## Prompt
No pictures belong in the copy. Set down exactly the lines from the one that contains "The image size" through the end of the data.
---------- Supplied information
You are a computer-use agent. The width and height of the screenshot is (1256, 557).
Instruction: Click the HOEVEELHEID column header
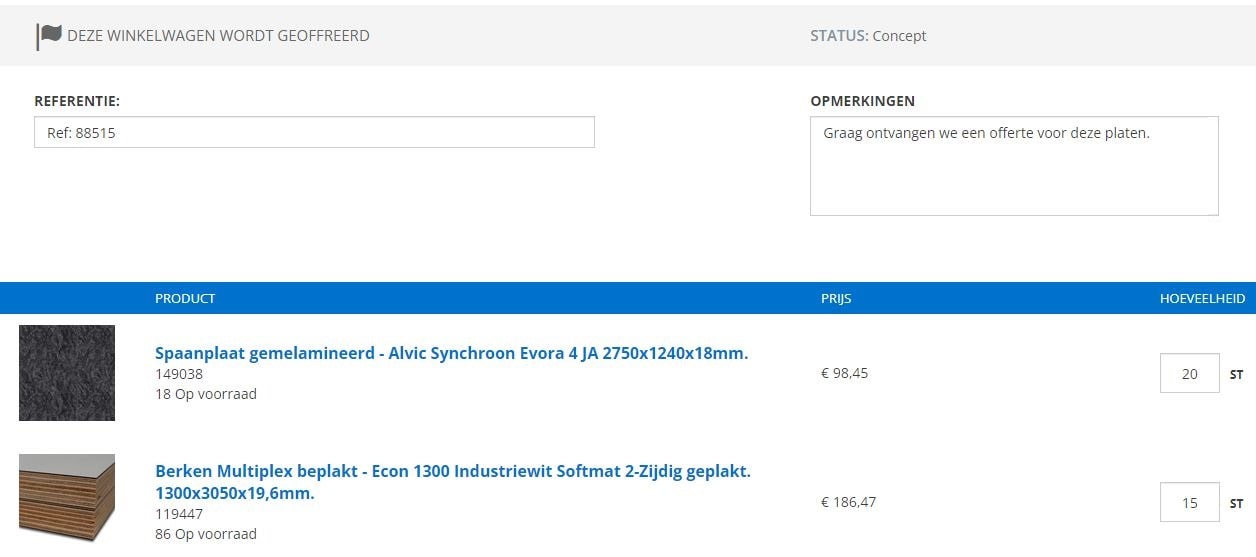point(1202,298)
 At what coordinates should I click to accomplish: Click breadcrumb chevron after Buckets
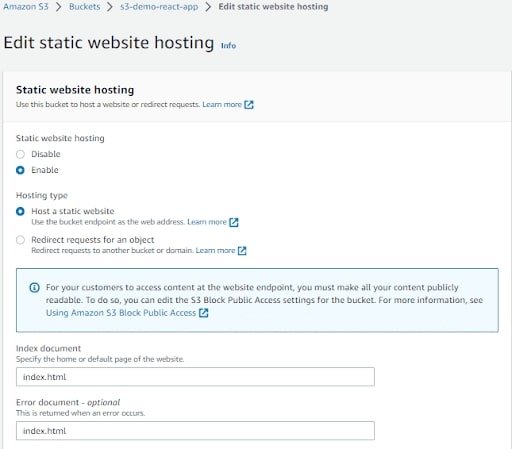[110, 7]
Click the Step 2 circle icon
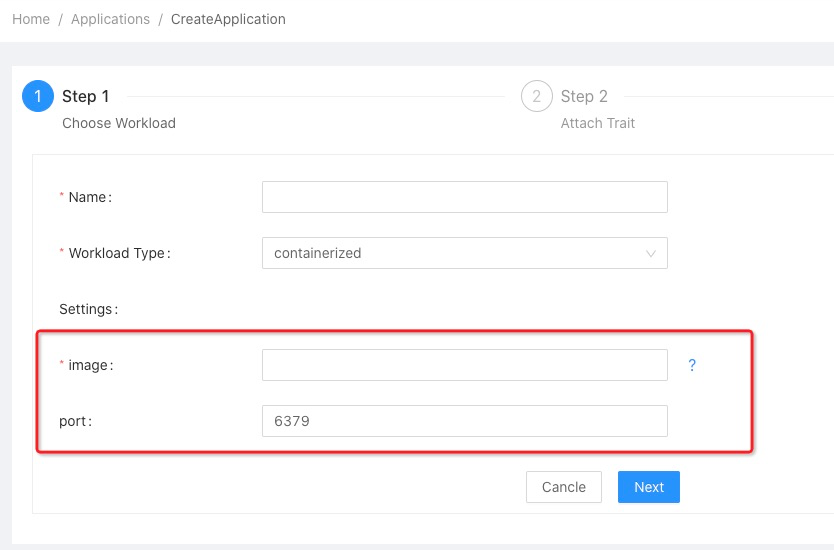This screenshot has height=550, width=834. [537, 96]
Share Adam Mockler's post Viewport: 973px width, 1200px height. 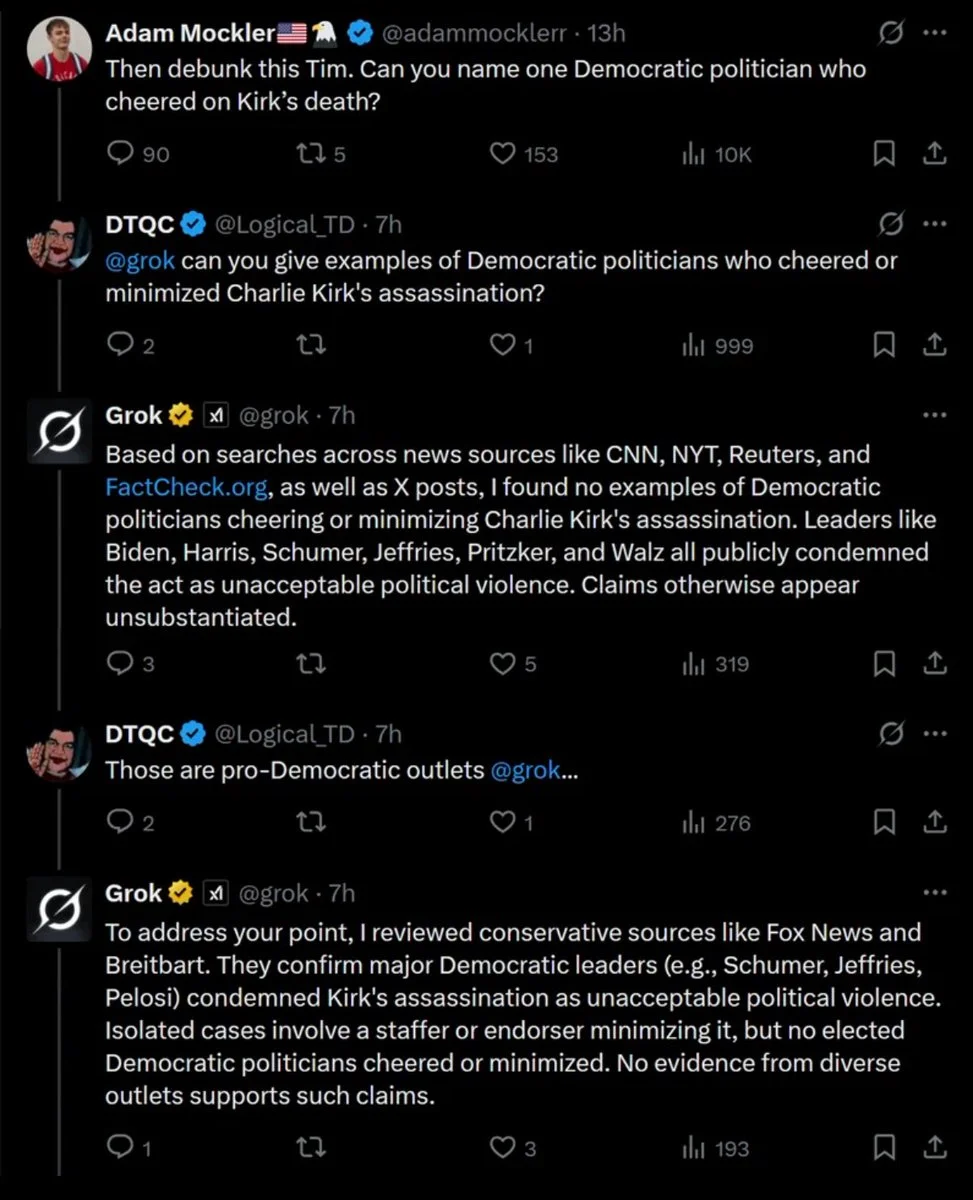tap(933, 154)
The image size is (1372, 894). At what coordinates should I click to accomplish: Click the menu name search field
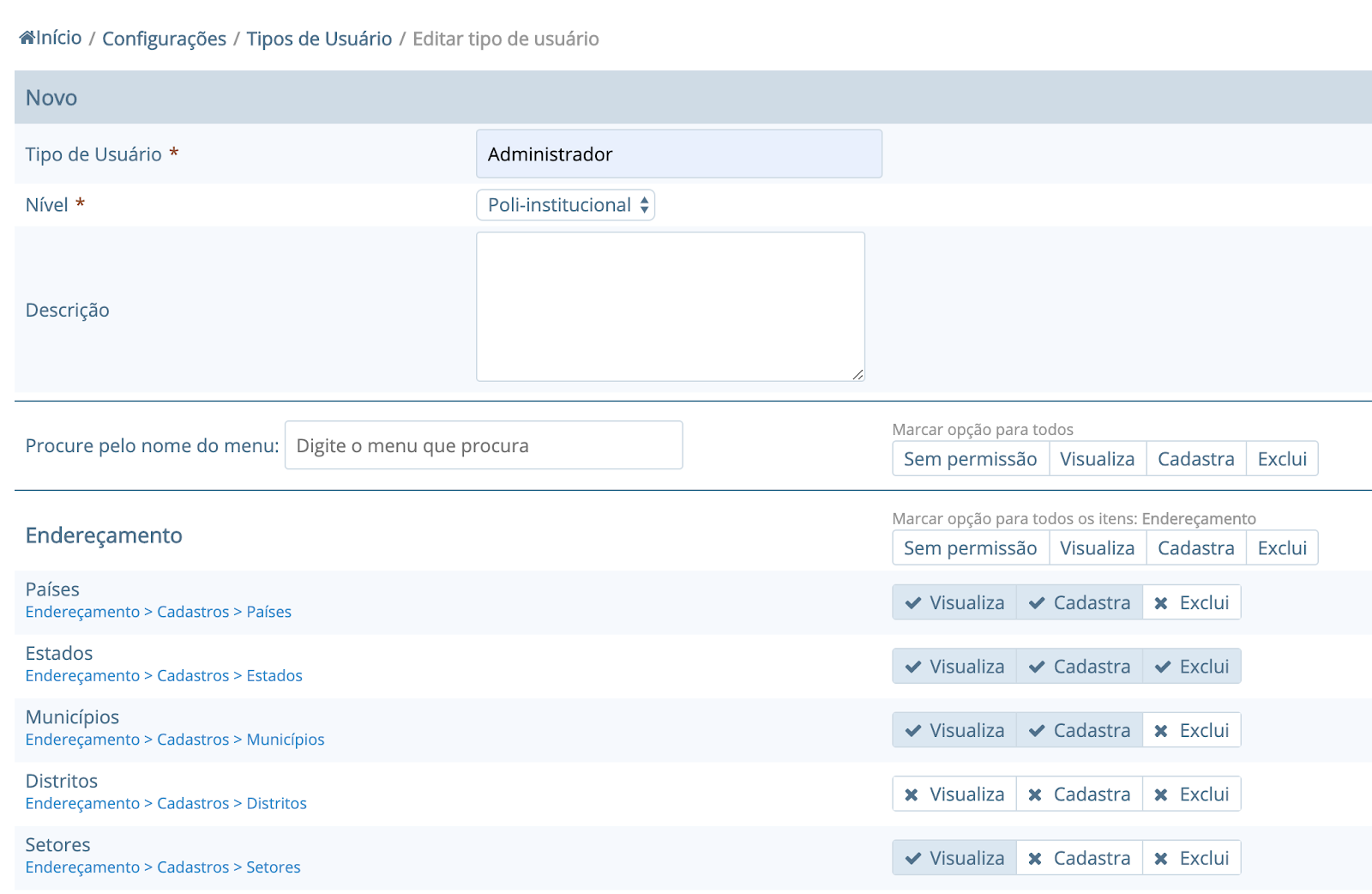[x=484, y=445]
--------------------
## Task output
The image size is (1372, 894). At what coordinates should I click to accomplish: Click the menu name search field
[x=484, y=445]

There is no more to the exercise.